As a crucial neuroendocrine system, RAS has been a hotspot in the research area of sepsis. The angiotensin I transforms into angiotensin II when the blood pressure is reduced; Angiotensin II, the main active peptide in RAS, plays a key role in increasing the blood pressure with the combination of ATR [46]. Angiotensin II probably contributes to the aggravation of inflammatory reaction by enhancing the chemokines and proinflammatory cell factors synthesis [47], while sepsis is characterized by severe inflammatory reaction [48]. Tamion F et al. showed that RAS was implicated in the development of sepsis, and sepsis might be related to elevated RAS expression levels [49]. This may explain why the septic shock patients with high prediction score has significantly up-regulated RAS pathway in our study.

Limonene is a natural component in citrus fruits which exhibits anti-inflammatory function and could alleviate inflammation by targeting A2A receptors [50]. α-pinene is a compound in the oils of coniferous trees as well as a main ingredient of volatiles that are extracted from various types of trees [51]. It has multiple biological functions including the an-inflammatory effect.
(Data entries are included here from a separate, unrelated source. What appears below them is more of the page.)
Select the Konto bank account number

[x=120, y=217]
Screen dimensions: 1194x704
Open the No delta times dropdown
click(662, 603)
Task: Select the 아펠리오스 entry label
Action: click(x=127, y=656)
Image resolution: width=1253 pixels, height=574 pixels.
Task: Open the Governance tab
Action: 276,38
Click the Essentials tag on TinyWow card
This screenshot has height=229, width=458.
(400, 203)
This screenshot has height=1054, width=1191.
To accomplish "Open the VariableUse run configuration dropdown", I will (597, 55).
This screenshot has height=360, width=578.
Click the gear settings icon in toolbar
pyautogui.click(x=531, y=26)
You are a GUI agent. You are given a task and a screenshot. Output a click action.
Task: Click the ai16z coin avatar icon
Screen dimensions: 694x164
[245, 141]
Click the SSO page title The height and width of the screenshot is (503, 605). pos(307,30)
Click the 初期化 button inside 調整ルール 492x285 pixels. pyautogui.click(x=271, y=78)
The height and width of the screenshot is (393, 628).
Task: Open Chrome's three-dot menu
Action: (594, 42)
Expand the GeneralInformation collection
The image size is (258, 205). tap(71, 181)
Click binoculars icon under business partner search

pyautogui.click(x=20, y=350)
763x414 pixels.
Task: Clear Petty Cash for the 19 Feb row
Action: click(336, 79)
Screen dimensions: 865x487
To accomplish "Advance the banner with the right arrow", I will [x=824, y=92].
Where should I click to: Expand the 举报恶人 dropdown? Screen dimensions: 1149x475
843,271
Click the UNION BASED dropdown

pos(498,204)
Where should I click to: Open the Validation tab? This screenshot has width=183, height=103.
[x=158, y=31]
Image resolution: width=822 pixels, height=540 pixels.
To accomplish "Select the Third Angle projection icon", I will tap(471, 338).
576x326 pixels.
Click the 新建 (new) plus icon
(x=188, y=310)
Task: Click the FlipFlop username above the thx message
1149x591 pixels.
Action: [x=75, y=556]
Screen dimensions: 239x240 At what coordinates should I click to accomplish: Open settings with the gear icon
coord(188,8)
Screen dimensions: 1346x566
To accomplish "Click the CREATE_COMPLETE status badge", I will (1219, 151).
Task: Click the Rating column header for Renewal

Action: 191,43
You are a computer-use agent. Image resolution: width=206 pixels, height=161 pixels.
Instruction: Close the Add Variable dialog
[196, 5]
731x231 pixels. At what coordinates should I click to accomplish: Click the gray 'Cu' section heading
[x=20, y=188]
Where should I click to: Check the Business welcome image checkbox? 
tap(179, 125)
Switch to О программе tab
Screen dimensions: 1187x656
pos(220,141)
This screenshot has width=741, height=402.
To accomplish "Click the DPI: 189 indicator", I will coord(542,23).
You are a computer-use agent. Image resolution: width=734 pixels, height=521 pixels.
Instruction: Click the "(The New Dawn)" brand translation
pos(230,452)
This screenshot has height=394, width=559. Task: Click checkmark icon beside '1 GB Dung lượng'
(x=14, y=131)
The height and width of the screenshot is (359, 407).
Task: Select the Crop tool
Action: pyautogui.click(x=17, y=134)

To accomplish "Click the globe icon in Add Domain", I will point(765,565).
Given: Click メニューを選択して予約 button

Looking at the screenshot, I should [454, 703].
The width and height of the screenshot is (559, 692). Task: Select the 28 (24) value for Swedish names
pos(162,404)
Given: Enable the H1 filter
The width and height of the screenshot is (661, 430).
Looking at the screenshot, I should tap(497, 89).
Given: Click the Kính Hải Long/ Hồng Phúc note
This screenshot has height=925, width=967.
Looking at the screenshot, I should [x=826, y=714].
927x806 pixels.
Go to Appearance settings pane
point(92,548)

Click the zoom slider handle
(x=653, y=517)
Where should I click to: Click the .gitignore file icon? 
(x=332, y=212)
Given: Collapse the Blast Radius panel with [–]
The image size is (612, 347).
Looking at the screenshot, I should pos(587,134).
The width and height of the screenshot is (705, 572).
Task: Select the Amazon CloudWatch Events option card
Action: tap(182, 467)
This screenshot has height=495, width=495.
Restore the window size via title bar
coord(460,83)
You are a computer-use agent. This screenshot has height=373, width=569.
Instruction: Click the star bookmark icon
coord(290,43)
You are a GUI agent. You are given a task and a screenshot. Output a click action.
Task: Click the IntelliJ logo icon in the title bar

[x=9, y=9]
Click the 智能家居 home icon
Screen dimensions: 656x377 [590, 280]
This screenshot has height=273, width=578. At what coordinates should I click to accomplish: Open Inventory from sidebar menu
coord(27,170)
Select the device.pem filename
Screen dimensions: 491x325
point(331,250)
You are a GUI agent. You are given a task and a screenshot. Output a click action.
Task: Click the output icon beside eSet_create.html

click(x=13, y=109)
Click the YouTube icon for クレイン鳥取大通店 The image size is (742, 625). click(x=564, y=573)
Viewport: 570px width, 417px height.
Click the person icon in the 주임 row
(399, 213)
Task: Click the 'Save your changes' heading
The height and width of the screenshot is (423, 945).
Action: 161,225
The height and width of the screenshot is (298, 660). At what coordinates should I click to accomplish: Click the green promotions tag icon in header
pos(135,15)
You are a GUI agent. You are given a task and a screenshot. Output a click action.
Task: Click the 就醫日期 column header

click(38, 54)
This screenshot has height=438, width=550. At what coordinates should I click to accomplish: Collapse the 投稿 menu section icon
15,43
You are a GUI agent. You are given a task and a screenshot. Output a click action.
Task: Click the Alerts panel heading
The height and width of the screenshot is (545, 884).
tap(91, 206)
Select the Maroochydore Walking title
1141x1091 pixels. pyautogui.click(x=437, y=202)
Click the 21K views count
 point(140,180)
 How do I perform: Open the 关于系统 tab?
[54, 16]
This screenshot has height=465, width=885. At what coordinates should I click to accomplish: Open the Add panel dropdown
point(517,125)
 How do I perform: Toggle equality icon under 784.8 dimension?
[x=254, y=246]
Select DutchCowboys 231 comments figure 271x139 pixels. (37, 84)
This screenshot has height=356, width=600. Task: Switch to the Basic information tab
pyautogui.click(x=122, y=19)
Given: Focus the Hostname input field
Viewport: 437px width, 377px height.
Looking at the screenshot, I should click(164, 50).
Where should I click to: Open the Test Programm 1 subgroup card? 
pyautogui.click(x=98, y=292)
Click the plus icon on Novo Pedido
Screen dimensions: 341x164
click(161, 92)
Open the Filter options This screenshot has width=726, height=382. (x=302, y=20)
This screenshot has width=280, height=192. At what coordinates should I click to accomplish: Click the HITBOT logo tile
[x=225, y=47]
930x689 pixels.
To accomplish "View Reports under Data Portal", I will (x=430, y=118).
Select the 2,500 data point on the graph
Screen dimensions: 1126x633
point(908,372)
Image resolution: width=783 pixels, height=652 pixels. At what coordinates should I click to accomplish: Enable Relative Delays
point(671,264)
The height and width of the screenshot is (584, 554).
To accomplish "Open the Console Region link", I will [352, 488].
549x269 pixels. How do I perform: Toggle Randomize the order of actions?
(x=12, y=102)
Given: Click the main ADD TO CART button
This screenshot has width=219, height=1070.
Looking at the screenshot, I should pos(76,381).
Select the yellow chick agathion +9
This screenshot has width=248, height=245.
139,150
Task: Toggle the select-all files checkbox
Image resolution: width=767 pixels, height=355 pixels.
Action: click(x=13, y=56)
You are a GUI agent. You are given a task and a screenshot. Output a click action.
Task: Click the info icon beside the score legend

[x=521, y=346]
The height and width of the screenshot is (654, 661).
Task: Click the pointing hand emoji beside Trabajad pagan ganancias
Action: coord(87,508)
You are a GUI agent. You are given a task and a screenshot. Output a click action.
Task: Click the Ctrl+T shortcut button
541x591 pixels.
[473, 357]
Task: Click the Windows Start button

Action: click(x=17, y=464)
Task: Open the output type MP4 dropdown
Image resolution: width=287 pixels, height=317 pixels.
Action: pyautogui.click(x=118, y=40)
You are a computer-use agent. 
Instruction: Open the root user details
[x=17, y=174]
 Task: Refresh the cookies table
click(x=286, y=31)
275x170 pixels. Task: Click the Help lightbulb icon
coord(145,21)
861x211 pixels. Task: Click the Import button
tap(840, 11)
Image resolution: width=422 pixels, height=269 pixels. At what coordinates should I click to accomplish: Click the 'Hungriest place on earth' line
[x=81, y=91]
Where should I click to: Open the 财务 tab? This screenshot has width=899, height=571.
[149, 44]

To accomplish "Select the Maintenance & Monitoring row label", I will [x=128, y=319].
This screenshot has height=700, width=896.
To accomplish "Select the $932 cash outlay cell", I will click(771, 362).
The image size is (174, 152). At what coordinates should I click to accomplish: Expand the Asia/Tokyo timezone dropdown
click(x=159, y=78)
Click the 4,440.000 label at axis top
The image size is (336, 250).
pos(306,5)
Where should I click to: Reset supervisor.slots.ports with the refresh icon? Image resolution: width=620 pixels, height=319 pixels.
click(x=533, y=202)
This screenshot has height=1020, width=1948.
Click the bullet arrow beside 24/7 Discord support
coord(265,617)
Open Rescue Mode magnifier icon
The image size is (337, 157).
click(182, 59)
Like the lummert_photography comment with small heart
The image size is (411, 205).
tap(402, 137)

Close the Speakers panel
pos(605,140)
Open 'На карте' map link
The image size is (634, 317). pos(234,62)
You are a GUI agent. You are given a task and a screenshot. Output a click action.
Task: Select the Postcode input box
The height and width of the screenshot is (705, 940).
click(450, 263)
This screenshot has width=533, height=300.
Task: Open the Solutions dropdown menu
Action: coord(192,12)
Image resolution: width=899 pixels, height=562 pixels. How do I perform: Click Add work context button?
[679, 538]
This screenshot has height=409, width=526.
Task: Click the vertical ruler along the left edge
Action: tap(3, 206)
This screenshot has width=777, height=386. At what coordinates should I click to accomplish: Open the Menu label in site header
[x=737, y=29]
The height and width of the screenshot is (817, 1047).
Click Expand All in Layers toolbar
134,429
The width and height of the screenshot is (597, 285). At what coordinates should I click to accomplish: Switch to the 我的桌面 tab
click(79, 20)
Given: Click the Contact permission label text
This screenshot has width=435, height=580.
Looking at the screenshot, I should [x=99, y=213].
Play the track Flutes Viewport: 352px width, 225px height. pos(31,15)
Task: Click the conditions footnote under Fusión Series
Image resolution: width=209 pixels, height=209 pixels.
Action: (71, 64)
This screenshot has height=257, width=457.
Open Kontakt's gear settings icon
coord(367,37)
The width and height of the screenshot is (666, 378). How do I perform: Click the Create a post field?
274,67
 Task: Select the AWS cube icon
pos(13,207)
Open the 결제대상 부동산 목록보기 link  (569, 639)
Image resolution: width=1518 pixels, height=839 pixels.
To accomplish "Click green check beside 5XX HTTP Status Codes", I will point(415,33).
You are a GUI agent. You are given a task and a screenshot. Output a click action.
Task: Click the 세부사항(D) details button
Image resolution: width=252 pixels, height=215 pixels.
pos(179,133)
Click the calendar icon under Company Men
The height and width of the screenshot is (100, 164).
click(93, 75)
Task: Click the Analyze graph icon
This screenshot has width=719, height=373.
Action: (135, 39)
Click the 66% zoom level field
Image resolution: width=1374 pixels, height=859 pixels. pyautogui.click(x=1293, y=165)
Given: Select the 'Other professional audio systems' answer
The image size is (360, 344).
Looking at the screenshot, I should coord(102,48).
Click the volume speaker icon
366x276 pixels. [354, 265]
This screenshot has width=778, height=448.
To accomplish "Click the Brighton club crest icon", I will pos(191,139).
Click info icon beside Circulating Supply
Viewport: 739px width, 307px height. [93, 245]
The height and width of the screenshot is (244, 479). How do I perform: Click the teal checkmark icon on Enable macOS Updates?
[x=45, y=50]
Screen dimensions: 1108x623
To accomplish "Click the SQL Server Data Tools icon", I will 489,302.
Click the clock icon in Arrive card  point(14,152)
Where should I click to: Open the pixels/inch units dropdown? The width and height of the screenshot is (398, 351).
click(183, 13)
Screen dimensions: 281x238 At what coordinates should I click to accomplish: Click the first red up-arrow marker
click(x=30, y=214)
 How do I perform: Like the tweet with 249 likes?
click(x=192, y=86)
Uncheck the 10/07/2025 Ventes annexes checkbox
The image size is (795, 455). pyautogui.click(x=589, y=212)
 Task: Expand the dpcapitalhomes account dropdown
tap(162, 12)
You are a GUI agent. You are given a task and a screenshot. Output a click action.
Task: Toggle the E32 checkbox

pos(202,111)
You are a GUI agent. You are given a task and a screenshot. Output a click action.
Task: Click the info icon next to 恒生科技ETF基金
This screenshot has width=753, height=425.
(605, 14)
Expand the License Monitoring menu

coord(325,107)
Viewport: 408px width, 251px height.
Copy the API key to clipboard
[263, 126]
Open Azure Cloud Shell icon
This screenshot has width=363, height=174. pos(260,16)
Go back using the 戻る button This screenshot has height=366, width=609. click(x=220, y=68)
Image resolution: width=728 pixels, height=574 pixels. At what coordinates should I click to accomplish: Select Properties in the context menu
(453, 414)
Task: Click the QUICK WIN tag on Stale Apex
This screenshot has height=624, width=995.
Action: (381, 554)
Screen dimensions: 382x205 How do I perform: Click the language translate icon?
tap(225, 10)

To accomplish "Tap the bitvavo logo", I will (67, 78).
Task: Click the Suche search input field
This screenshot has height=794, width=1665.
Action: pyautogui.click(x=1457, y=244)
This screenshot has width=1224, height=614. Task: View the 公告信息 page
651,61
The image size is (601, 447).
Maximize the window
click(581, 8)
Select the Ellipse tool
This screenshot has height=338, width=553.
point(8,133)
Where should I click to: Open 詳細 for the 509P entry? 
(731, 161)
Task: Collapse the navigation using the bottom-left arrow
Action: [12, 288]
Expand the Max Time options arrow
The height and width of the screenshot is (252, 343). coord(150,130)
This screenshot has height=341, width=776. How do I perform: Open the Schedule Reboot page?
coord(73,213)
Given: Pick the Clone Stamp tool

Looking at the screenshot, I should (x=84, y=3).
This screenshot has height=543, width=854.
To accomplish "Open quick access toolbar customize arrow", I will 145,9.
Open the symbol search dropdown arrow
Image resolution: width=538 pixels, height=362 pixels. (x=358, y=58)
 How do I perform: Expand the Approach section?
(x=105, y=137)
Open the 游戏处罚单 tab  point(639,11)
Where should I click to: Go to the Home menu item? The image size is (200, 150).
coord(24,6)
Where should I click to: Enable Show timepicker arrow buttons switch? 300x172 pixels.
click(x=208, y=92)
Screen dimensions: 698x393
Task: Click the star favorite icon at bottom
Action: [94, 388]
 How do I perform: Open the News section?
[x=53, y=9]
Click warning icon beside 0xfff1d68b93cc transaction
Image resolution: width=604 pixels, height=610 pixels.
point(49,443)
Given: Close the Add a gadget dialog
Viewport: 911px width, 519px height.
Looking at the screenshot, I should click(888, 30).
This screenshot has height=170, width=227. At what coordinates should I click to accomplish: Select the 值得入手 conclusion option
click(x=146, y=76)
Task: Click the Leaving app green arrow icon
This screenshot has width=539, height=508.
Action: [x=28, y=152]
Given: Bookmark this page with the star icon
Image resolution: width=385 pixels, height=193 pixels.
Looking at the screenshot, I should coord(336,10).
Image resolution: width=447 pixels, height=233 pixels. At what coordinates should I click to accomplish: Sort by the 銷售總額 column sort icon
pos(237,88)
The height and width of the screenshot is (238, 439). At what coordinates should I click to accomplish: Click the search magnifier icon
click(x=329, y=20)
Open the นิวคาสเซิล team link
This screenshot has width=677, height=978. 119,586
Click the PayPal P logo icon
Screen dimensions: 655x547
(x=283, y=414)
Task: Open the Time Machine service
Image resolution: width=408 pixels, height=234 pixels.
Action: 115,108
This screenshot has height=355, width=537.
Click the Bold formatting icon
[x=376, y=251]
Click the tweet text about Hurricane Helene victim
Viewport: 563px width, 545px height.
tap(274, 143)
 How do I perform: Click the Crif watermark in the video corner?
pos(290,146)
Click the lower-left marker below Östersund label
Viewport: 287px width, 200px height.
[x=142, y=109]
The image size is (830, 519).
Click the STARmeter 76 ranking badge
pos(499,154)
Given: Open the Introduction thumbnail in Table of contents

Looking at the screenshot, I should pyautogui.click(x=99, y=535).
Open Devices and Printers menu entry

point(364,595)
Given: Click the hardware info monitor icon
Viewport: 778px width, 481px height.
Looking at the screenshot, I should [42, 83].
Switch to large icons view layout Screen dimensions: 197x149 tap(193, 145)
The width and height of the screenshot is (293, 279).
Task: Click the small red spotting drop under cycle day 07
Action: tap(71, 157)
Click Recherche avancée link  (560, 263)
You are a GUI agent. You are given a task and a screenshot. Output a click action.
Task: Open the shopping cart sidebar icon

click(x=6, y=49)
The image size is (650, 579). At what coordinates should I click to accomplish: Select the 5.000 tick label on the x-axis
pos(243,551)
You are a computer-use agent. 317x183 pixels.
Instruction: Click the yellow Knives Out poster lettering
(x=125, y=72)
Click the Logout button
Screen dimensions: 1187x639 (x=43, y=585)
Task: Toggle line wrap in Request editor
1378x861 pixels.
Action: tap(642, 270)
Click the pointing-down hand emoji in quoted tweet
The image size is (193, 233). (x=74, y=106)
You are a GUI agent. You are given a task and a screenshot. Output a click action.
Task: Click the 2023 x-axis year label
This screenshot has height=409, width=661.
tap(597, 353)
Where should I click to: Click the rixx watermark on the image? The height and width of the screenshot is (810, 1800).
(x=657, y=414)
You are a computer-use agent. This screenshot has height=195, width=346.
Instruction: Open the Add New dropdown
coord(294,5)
Kim DS et al. found that α-pinene could inhibit the inflammatory response and is a promising alternative for the treatment of inflammation [52]. Considering the anti-inflammatory effects of limonene and pinene, it is assumed that the down-regulated limonene and pinene degradation pathway in the high-scoring group may increase the levels of limonene and pinene to antagonize the inflammatory response caused by septic shock. However, the underlying mechanism still warrants further investigation.

In conclusion, we established a logistic regression model for predicting the survival of pediatric septic shock patients, and validated its accuracy. In septic shock patients stratified by prediction score, the systemic lupus erythematosus pathway was activated, while the limonene and pinene degradation pathway was inactivated in the high-prediction score group. Our research provides a novel approach to the assessment of the survival status of septic shock patients, and can be valuable for the development of personalized treatment.